Irish wear 'I Can't Breathe' shirts

SOUTH BEND, Ind. -- Notre Dame's women basketball players came out for pregame warmups Saturday wearing "I Can't Breathe" shirts.

The Irish joined a growing list of teams wearing similar shirts in support of the family of Eric Garner, who died in July after a New York police officer placed him in a chokehold while trying to arrest him.

Forward Taya Reimer said the team came up with the idea after Notre Dame students conducted a die-in protest on campus this week. The players got the OK from their coach and the university to wear the shirts.

"A few of us talked about it and we thought wearing these shirts for the game would be a cool way to show our support and give our condolences to families that have lost someone," she said.

The players wore the shirts while warming up before their 70-50 win over Michigan. Starters took them off for the pregame introductions while the reserves kept them on.

Reimer said the players decided to wear the shirts because "it's an issue we're all passionate about."

"It's not an anti-law enforcement, anti-anything message," she said. "It's just showing condolence for the family, just supporting them."

Coach Muffet McGraw was pleased the players took a stand, saying her staff dressed in black to show their support.

"I was really proud of our team, especially Taya, to publicly stand for something you believe in," she said. "I think one of the things I try to teach them is you've got to fight. You've got to fight for playing time. You've got to fight to win a national championship. You have to be willing to stand up and fight and you have to be accountable."

Notre Dame athletic director Jack Swarbrick said he was proud of the players.

"They are students first and you want students at a university to be passionate about things, to be engaged in conversations about social issues," he said. "If there's anything I worry it's that our kids get too focused on the athletic side of it and don't do enough of the other things."

He said the university checked with the NCAA to make sure wearing the shirts, which the players had made and paid for themselves, didn't violate any rules.

McGraw has a photo hanging in her office of the Rev.
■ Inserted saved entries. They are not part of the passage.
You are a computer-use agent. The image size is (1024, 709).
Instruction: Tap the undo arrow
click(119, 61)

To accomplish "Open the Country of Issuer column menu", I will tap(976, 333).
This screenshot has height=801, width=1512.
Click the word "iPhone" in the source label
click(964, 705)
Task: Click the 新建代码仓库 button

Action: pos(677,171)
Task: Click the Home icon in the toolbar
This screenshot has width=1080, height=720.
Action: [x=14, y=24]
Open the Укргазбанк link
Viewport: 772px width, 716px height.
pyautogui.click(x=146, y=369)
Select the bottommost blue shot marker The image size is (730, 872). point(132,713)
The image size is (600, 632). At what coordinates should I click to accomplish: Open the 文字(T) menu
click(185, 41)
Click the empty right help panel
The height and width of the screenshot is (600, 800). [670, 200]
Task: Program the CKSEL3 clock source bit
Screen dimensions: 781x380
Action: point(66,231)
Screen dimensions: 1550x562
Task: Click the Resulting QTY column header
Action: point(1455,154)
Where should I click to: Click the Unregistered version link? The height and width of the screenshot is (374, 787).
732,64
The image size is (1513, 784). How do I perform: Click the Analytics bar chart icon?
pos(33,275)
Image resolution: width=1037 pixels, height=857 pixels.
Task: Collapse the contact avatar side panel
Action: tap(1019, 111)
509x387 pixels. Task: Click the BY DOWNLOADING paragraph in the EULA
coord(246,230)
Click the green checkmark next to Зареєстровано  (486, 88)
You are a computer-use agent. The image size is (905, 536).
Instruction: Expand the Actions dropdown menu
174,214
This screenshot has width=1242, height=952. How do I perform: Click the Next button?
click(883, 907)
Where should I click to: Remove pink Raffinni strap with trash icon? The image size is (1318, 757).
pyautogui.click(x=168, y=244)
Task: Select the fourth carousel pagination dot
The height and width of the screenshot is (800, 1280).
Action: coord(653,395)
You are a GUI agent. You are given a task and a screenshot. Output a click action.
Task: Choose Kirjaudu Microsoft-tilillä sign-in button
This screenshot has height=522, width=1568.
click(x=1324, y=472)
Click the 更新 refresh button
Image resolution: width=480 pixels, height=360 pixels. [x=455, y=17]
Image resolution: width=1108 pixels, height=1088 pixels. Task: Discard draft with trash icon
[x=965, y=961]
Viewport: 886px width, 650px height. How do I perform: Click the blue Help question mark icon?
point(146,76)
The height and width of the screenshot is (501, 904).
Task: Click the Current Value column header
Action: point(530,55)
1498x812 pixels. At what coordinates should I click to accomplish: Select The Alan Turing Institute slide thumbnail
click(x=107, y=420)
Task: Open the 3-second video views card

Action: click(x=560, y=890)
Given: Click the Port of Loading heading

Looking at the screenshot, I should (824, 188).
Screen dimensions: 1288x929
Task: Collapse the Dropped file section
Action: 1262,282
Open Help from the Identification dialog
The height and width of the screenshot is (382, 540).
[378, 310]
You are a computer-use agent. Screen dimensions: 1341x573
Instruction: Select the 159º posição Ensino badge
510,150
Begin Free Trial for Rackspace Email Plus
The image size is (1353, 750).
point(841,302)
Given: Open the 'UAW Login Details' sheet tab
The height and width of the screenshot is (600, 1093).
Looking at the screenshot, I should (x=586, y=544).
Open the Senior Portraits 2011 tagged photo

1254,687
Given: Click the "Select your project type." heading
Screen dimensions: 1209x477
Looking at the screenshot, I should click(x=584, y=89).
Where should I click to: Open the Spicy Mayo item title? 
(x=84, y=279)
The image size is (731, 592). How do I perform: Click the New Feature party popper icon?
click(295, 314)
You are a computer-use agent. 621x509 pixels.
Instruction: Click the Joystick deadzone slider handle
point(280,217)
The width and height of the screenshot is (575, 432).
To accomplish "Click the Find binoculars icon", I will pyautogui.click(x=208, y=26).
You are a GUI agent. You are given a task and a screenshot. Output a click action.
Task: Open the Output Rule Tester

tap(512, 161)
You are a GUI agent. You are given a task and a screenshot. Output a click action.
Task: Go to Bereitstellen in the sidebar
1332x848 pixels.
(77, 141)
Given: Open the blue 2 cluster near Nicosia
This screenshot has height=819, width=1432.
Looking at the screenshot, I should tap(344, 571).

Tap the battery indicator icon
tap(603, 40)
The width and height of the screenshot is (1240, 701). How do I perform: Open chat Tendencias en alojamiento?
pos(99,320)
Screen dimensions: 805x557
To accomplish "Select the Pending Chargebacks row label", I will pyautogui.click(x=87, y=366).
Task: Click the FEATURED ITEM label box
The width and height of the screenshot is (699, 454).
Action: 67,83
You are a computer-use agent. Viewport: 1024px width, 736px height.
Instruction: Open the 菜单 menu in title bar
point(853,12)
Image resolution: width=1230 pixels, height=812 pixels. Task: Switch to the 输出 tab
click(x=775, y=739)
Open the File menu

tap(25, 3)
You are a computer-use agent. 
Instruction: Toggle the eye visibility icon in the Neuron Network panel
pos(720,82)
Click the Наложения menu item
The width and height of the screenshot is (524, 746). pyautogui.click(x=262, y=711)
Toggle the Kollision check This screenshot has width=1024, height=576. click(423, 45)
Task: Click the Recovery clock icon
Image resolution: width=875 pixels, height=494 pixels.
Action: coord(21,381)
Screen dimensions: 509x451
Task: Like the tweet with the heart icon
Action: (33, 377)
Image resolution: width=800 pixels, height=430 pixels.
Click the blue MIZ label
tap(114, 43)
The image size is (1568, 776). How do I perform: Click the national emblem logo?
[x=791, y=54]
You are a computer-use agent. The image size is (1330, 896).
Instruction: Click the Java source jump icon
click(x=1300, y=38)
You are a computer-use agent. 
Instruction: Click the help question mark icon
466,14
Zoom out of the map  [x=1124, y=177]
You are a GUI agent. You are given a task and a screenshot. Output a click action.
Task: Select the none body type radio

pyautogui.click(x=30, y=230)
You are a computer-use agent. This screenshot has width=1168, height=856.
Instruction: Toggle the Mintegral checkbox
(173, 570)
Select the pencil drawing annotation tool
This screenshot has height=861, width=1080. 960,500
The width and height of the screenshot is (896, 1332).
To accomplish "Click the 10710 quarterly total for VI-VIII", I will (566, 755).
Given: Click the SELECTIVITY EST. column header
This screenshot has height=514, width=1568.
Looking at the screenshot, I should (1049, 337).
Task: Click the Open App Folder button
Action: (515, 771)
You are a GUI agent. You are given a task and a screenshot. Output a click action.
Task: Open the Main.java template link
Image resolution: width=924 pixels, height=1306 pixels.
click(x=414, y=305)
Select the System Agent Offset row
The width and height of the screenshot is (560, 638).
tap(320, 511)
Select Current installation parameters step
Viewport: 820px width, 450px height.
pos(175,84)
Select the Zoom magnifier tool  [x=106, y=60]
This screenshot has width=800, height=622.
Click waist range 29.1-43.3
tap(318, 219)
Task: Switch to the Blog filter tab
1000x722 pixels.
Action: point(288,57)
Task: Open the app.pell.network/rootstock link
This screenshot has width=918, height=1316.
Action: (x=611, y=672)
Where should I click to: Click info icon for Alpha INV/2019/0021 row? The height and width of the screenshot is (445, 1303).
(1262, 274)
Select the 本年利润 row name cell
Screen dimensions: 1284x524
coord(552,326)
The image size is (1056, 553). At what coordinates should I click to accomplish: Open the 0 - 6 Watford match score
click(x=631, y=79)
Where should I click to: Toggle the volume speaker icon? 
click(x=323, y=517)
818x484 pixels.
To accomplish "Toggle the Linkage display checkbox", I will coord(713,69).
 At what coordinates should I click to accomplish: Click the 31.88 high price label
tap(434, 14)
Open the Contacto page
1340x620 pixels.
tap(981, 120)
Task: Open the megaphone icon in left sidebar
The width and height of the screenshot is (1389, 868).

Theodore Hesburgh, the former school president, standing with Martin Luther King Jr. during a 1964 civil rights rally in Chicago.

"I want to have strong, confident women who are not afraid to use their voice and take a stand," she said.

Lindsay Allen scored a career-high 17 points and Jewell Loyd added 14 to lead No. 5 Notre Dame.

The Irish (10-1), coming off a loss to No. 2 Connecticut and an overtime victory at No. 25 DePaul, shot 52 percent against the Wolverines and held Michigan to 35 percent.

The Associated Press contributed to this report.